肺癌细胞中血管生成--甲状腺转录因子-1（TTG-1）对影响肺癌细胞血管生成影响检测方案(实验器材)

血管生成--甲状腺转录因子-1（TTG-1）影响肺癌细胞血管生成 美国的科研人员通过对TTF-1的调控发现，TTF-1能直接调节血管内皮生长因子（VEGF），并且发现VEGF启动子上有多处TTF-1响应序列。 比如，VEGF的主要受体，VRGFR2显示出收到TTF-1的直接正调节。本文中显示，低氧并没有促进 TTF-1+肺癌细胞中的VEGF的表达。而采用外泌体培养基或者是去外泌体的培养基（EDM）时，TTF-1都能促进VEGF表达。但在研究中意外的发现TTF-1+肺癌细胞的去外泌体培养基（EDM-TTF-1+）能够内皮细胞的血管形成。 研究人员采用HUVECs，铺在基质胶上，加入EDM以及VEGFR1等蛋白质后孵育2-3小时，对比不同条件下的分枝数和节点数。 Thyroid Transcription Factor 1 Reprograms Angiogenic Activities of Secretome L. Wood, N. Cox, C. Phelps, S. Lai, A. Poddar, C. Talbot and D. Mu Scientific Reports, 2016, 10.1038/srep19857 （一）实验材料和实验方法 1）细胞： HUVECs 104 cells/50μl 2）培养基： RPMI 3）基质胶： Basement membrane (Fisher Scientific, CB40234A) 10 µl per well 4) 试剂： A549 conditioned media (EDM) Recombinant human GM-CSF protein（250ng/ml，Peprotech，300-03） sVEGFR1 protein（20 ng/ml, RayBiotech,ELH-VEGFR1) Anti-GM-CSF antibody (R&D systems. MAB215) Anti-VEGFR1 antibody (R&D systems.

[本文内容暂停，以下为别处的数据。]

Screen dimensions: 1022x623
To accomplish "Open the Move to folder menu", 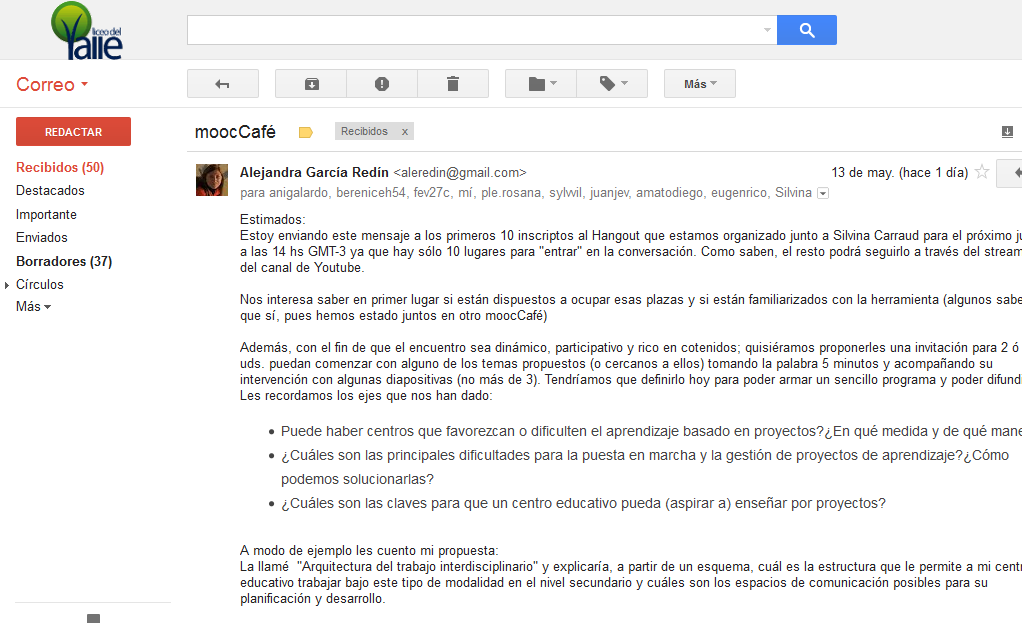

AF321) 5）耗材： ibidi血管生成载玻片 (ibidi, 81506) 6）其他： 细格纸 实验步骤 准备基质胶 将10μl的Basement membrane以5mg/ml的浓度铺入ibidi血管生成载玻片的内孔中，注意枪头要垂直于内孔的正上方加入Matrigel，防止有Matrigel流经上孔而留下残留胶。 盖上ibidi血管生成载玻片的盖子。 准备一个10cm的培养皿，放入浸过水的纸巾，制成一个湿盒。 将ibidi血管生成载玻片放入培养皿中，盖上培养皿盖。 37℃至少孵育30分钟，使基质胶完全固化。 怎么知道加了合适体积的Matrigel： 由于Matrigel流动性不强，并且有可能移液枪不准确，有可能10μl的胶不能填满ibidi血管生成载玻片的下孔，这样，必然会影响到实验的成像结果。这时用一张格子纸就能知道移液枪调整到多少能正好把下孔填满。 如上图所示，垂直透过每个孔看下面的格子纸，如果格子被缩小了，那么就说明胶没加满，格子被放大了，那么胶就加多了，格子没发生什么变形，这才是刚刚加满下孔的状态。 铺细胞 在培养好的HUVECs细胞的60mm培养皿中加入5μg 的 Calcein-AM，染色45分钟。 胰酶消化细胞制成悬液，每孔种10000个细胞即可。准备密度为2*105cells/ml的细胞悬液，充分混匀。 将胶已经凝固的ibidi血管生成载玻片从湿盒中取出。 每孔加入50μl的细胞悬液，注意保持枪头垂直在上孔的上方，不要接触下孔的凝胶。可以使用排枪。 同样用格子纸查看是不是加了足够量的液体，如果没有，加入无细胞的培养基，使上孔液体正好加满。 盖上盖，静置，一段时间后，所有细胞都会沉下去落在Matrigel的表面。 不同培养基处理 采用EDM-EV，EDM-HDD，EDM-TTF-1处理细胞，并分别加入 rGM-CSF和rsVEGFR1，以Goat Ab和 Mouse Ab作为对照。37℃，培养2-3小时。 采集图像并统计结果 使用尼康TS100显微镜的40倍镜采集图像，并且用 ImageJ对其分枝数和节点数进行测量和统计。 实验结果 如图所示，使用EDM-TTF1处理的HUVECs血管生成被显著的抑制。当加入GM-CSF和VEGFR1后，血管生成也被显著的抑制，但当加入GM-CSF和VEGFR1的抗体后，血管生成的抑制也被取消，细胞又显出很强的血管生成结果。说明TTF-1上调了GM-CSF和VEGFR1的表达，抑制了血管生成的进程。